Bongiovanni still goes to every practice and the home meets, although she does not travel with the team.
"It's a little difficult," junior Lisa Campagnolo said about Bongiovanni's absence on the mat and at away meets. "She calls us on the cell phone. We know she's thinking about us and we keep in touch when we are away and I think that's really important."
But Bair has picked up the slack to make up for Bongiovanni's absence at away meets.
"Leslie has always been a great leader for us," junior Katie Rowland said.
And at the SEC Challenge last weekend, she showed her team that even more. Bair competed first in three of four events which makes it harder to score high according to coach Shephard.
"If I'm confident, that's just going to help everyone else's scores," Bair said about going first in the lineup. "I have to look at it like that."
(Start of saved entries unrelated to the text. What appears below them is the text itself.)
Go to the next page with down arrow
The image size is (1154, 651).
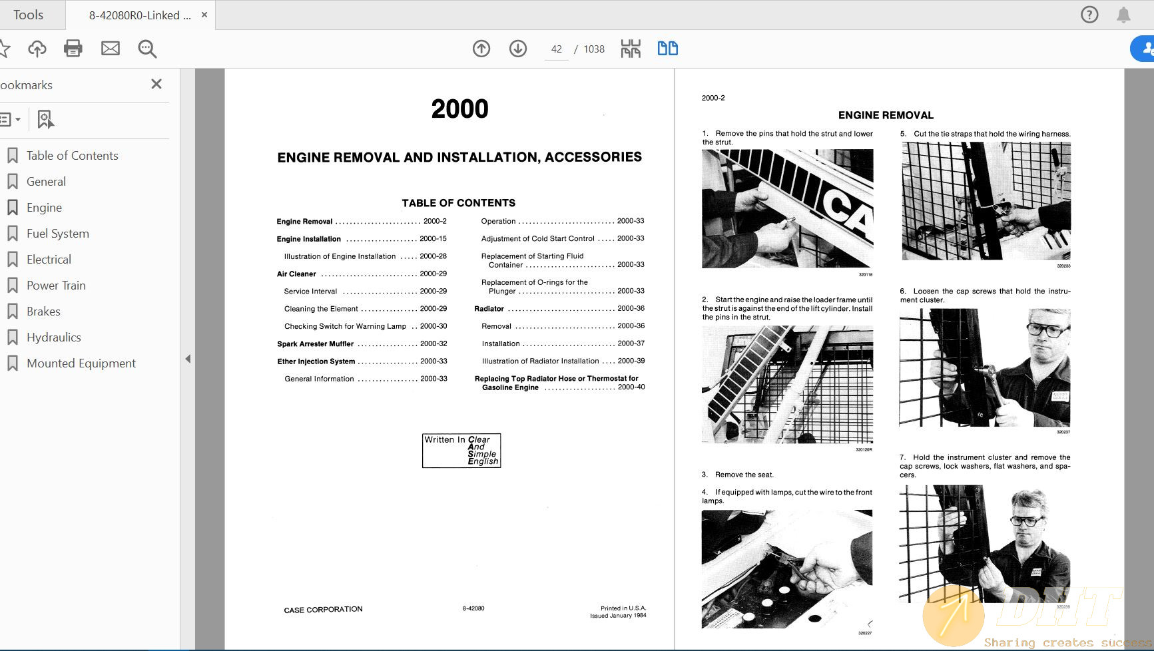pyautogui.click(x=517, y=49)
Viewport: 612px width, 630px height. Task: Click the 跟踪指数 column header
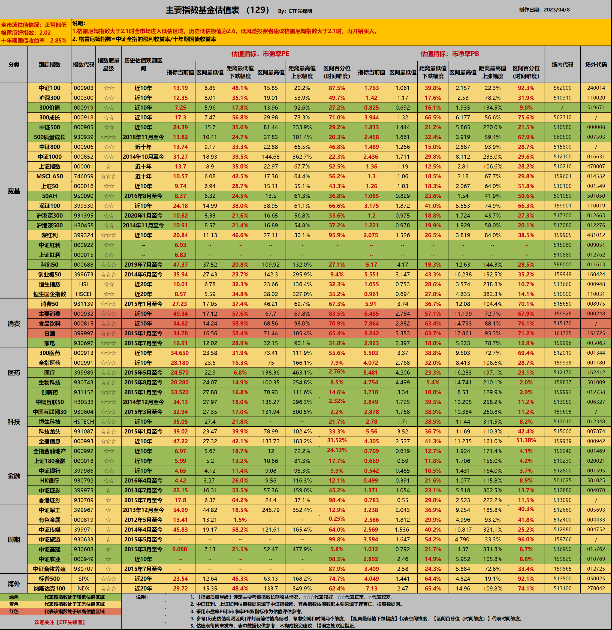pos(50,65)
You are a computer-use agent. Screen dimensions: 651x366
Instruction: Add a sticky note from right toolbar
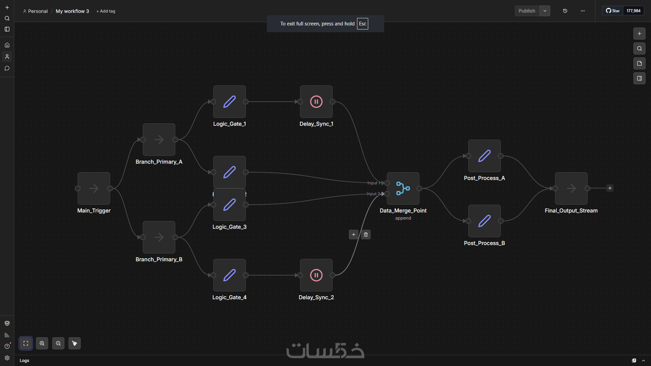pyautogui.click(x=639, y=63)
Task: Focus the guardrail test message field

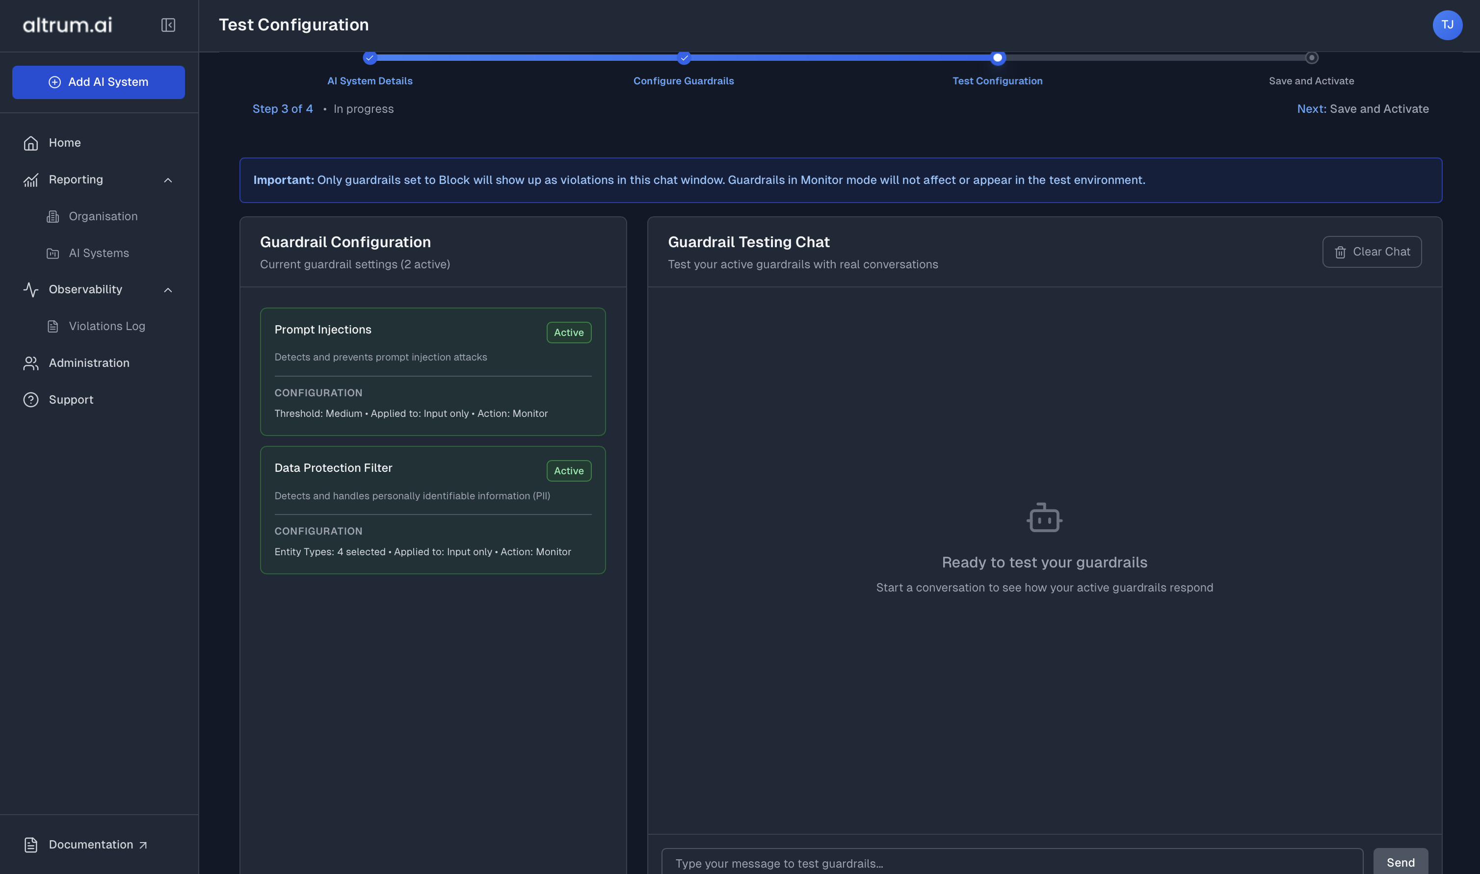Action: (x=1012, y=863)
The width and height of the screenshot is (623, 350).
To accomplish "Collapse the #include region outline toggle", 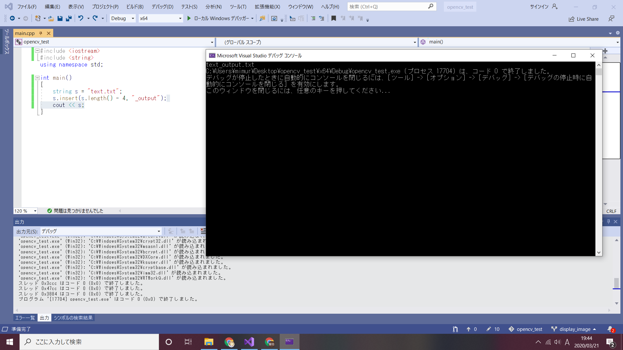I will tap(37, 51).
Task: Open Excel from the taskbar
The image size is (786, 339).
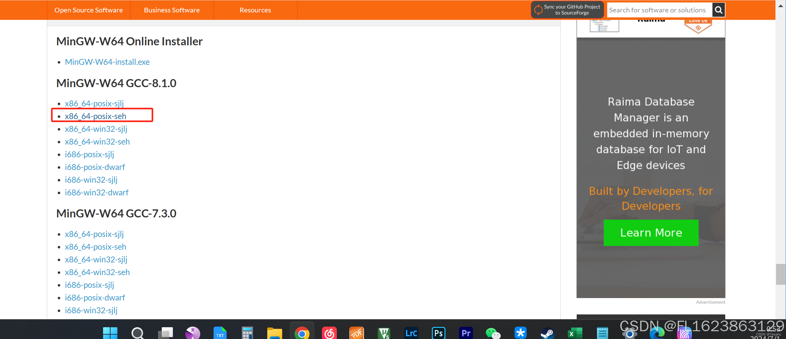Action: coord(575,333)
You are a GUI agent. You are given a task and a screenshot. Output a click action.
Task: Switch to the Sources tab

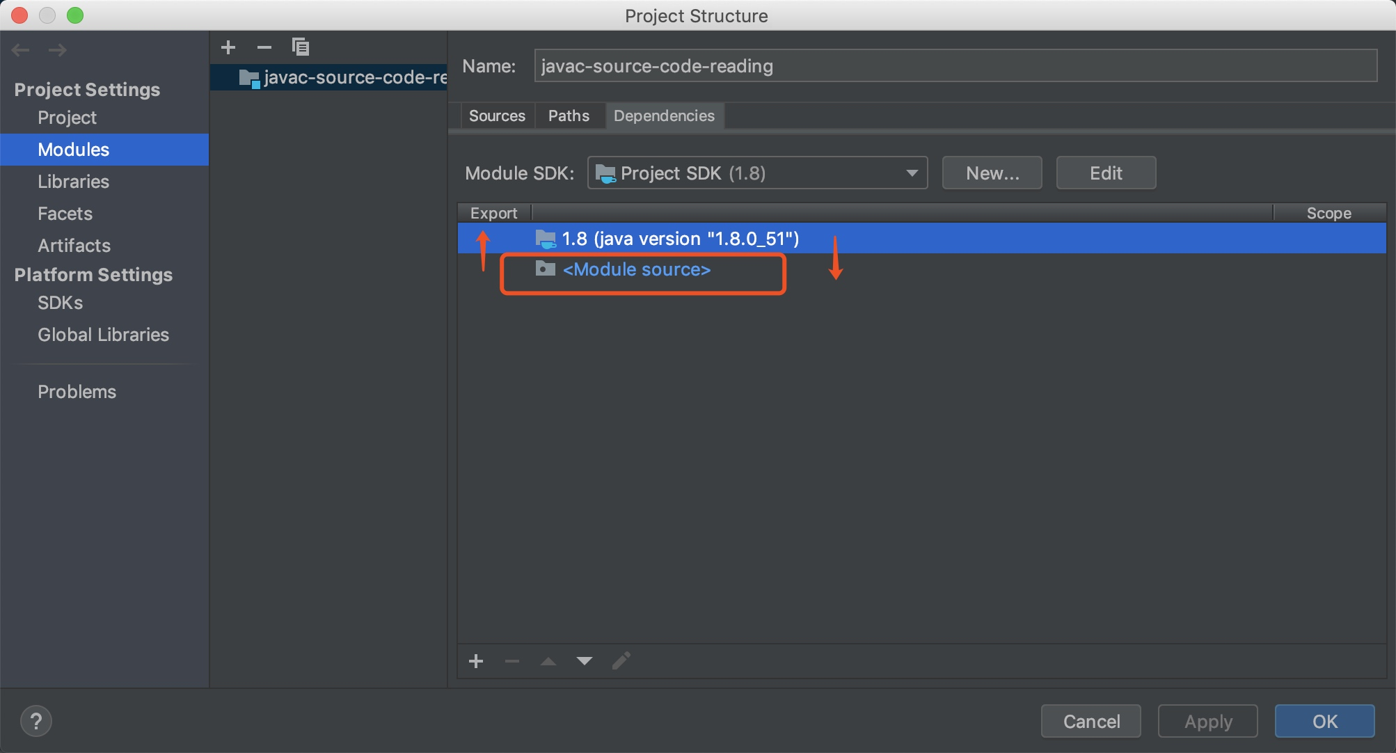(497, 116)
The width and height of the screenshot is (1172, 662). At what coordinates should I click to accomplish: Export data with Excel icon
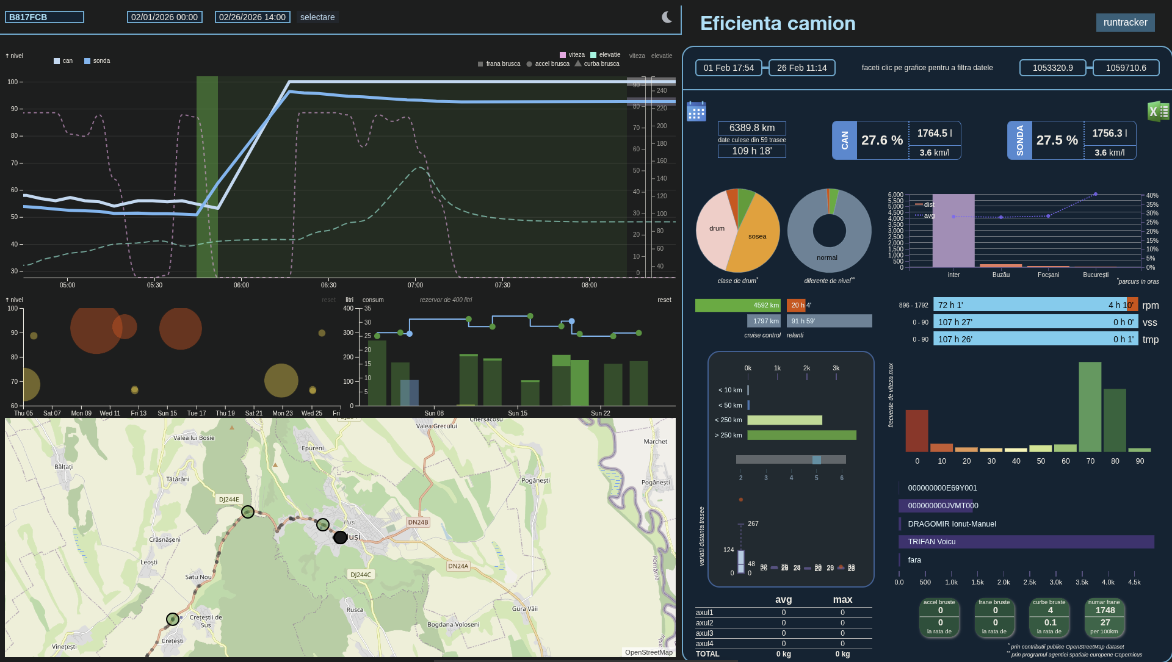(x=1157, y=111)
While Bair is the captain on the team that can turn every situation into a positive one, Bongiovanni is the captain that demands the most out of herself and her teammates.
And the two believe it's the perfect combination.
"I help them with little corrections here and there," Bongiovanni said. "It's stuff they don't hear from the coaches every day. It's easier for me to be more involved because Les still has to worry about herself. We get along really good, our philosophies are the same. I love being captain with Les. We are both looking down the same road."
So although the pressure is on both of them in different ways this season, they are facing that pressure together.